You can add and mount the secrets like stated by Jan Thomä, but it's easier like this, using the oc commandline tool:

./oc create secret generic crnews-keystore --from-file=keystore.jks=$HOME/git/crnews-service/src/main/resources/keystore.jks --from-file=truststore.jks=$HOME/git/crnews-service/src/main/resources/truststore.jks --type=opaque

This can then be added via UI: Applications->Deployments->-> "Add config files" where you can choose what secret you want to mount where.

Note, that the name=value pairs (e.g. truststore.jks=) will be used like filename=base64decoded-Content.

4

My generated base64 was multiline and I was getting the same error.

Trick is, use -w0 argument in base64 so that the whole encode is in 1 line!
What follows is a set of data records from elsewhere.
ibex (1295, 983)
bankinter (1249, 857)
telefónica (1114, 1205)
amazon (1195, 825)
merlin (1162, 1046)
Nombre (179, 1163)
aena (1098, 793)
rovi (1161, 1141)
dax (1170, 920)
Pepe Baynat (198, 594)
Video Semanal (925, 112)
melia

base64 -w0 ssl_keystore.jks > test

Above will create a file named test and will contain the base64 in one line, copy paste like this in a secret:

apiVersion: v1
kind: Secret
metadata:
  name: staging-ssl-keystore-jks
  namespace: staging-space
type: Opaque
data:
  keystore.jsk: your-base64-in-one-line
1
  • I just surrounded the multi-line output as instructed above and it worked just fine. Aug 1, 2021 at 1:14
0

Building upon what both @Frischling and @Jan-Thomä said, and in agreement with Frischling as his way was easier and took care of both the trust cert keystores, after adding the keystores as a secret, under Applications->Deployments->[your deployments name] Click the environment link and add the following system properties:
Name: JAVA_OPTS_APPEND and
Value -Djavax.net.ssl.keyStorePassword=changeme -Djavax.net.ssl.keyStore=/mnt/keystores/your_cert_key_store.jks -Djavax.net.ssl.trustStorePassword=changeme -Djavax.net.ssl.trustStore=/mnt/keystores/your_ca_key_store.jks

This effectively will as indicated, append the keystore file paths, passwords to the java options used by the application, for example JBoss/WildFly or Tomcat.

2
  • 2
    Notable is that this solution might cause logging passwords in unencrypted state to console
    – SubZr0
    Feb 5, 2020 at 11:25
  • True, using a config map and System property injection might be better right? Though they could still see them if they logged into the shell, so maybe a config map is not good, but only other alternative is to hardcode them in the app right?